Data records:
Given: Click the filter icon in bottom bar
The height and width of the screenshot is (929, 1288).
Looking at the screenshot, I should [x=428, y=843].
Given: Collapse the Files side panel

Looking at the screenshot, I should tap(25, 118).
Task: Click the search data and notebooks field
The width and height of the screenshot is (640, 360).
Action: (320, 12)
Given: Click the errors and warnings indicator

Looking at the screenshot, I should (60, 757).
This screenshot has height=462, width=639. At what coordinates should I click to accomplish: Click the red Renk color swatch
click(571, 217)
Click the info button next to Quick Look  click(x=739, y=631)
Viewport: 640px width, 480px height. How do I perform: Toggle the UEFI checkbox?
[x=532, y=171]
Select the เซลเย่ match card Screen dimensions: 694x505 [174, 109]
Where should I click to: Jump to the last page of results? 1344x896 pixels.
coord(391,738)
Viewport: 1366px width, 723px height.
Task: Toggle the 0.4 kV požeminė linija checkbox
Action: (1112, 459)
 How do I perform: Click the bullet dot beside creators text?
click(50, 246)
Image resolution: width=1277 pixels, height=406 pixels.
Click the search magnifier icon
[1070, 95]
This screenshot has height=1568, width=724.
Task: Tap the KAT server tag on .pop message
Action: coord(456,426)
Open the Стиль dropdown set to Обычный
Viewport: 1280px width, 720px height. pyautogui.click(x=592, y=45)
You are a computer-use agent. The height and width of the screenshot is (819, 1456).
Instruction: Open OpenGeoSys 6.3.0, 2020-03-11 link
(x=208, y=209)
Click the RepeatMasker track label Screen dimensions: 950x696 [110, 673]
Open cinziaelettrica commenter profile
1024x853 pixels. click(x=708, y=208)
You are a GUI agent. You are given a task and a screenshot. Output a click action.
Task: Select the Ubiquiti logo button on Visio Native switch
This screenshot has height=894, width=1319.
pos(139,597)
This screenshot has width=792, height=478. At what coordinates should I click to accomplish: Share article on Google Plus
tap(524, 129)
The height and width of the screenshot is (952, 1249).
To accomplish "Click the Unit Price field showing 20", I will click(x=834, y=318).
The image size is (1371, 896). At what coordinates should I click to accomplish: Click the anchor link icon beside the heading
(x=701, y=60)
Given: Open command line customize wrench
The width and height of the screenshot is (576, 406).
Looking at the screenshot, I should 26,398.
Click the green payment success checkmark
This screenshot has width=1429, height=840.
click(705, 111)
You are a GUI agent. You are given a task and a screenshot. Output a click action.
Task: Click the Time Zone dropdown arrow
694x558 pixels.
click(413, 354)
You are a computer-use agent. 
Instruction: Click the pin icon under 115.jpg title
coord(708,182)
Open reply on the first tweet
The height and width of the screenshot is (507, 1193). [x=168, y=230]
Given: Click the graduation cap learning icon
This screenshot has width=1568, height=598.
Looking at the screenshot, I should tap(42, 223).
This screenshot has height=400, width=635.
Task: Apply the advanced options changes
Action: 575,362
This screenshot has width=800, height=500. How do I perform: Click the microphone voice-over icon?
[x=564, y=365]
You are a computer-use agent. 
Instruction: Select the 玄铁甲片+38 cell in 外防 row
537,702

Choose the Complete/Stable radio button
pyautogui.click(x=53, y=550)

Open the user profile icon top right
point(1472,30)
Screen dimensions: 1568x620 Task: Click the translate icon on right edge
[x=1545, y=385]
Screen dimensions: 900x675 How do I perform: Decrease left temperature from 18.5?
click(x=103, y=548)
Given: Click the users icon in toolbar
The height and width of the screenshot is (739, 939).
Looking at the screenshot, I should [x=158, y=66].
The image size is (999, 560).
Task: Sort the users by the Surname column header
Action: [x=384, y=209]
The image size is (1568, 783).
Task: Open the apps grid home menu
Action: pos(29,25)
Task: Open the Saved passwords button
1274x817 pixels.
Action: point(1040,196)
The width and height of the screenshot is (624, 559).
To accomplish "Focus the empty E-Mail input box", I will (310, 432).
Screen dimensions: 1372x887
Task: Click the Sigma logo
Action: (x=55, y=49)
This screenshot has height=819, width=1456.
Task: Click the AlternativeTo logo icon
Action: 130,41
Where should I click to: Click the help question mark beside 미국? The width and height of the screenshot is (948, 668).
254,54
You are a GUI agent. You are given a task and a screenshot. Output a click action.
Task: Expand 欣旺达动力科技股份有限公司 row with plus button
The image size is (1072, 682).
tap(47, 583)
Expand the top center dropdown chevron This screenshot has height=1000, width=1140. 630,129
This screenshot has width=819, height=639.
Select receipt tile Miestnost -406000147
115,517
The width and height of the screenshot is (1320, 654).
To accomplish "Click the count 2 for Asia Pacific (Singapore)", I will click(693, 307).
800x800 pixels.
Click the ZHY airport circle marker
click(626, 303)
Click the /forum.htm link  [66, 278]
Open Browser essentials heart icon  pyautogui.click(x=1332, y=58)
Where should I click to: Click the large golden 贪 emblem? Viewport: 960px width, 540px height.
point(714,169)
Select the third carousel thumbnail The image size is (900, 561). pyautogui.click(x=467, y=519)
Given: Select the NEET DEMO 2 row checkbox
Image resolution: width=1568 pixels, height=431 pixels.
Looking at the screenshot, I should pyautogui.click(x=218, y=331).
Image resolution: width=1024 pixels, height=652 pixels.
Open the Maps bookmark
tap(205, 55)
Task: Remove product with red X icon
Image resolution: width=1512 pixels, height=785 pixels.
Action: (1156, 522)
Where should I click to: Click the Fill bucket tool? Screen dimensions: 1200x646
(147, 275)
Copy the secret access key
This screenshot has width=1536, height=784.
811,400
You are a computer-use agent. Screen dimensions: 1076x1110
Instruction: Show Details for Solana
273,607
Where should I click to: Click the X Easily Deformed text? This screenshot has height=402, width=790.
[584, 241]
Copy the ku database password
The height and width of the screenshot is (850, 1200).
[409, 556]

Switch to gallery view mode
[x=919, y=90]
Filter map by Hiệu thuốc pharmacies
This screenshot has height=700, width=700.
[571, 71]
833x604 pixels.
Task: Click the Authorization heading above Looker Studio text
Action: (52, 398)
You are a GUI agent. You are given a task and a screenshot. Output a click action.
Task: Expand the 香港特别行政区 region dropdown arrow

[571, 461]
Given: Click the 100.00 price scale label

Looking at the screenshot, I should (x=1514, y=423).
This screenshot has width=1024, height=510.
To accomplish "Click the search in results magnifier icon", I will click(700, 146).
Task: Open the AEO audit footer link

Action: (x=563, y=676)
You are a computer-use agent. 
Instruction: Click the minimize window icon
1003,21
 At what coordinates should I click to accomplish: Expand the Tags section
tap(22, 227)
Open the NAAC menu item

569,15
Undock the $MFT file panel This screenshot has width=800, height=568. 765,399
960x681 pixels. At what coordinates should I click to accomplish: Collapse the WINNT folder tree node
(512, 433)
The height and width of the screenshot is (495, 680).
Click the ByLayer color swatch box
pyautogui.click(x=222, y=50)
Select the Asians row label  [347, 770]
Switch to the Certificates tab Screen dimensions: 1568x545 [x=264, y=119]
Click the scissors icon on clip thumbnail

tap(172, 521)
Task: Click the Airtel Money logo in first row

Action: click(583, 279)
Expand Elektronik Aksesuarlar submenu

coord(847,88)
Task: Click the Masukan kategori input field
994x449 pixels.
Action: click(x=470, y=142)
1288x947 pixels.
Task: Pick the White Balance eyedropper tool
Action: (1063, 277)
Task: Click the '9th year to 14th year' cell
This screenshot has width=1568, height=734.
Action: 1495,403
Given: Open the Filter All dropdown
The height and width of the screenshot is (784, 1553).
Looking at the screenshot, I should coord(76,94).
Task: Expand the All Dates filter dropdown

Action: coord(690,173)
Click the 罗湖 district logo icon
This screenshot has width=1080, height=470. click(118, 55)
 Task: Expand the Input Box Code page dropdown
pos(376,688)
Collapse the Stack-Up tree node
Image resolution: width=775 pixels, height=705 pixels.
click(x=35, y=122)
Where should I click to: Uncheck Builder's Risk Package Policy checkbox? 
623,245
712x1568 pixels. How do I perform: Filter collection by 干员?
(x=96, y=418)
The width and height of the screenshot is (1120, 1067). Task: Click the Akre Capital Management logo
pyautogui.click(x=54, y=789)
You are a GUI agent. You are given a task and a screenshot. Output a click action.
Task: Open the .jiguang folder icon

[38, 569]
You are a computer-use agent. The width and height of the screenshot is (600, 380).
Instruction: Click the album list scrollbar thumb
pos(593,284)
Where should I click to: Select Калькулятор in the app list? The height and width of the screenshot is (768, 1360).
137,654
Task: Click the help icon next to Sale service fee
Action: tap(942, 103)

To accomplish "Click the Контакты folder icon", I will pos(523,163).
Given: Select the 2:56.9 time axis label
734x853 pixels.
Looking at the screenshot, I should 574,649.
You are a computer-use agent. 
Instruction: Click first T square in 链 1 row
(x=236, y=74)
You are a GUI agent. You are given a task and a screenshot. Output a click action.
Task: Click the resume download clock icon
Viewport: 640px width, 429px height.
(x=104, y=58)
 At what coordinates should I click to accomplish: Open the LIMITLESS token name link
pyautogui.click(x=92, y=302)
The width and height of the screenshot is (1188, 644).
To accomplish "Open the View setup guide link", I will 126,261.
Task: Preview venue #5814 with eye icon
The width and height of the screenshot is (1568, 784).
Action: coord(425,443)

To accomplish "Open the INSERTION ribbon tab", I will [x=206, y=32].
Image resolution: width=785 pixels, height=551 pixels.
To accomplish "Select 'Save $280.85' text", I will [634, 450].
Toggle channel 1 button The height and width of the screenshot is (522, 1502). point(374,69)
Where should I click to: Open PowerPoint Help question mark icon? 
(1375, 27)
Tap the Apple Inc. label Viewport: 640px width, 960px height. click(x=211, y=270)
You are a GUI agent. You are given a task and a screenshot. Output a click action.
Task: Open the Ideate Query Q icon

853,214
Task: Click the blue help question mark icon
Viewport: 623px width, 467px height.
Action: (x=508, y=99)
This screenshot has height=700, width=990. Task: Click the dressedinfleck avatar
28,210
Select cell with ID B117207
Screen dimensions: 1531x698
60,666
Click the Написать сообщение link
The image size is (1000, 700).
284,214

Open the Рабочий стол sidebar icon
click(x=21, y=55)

Work to do: Copy out verbatim the lines of the material that begin with the line containing "Where should I click to: Click the X" and continue through the line containing "Action: (52, 398)", including both of those lines.

Correct result:
Where should I click to: Click the X Easily Deformed text? This screenshot has height=402, width=790.
[584, 241]
Copy the ku database password
The height and width of the screenshot is (850, 1200).
[409, 556]

Switch to gallery view mode
[x=919, y=90]
Filter map by Hiệu thuốc pharmacies
This screenshot has height=700, width=700.
[571, 71]
833x604 pixels.
Task: Click the Authorization heading above Looker Studio text
Action: (52, 398)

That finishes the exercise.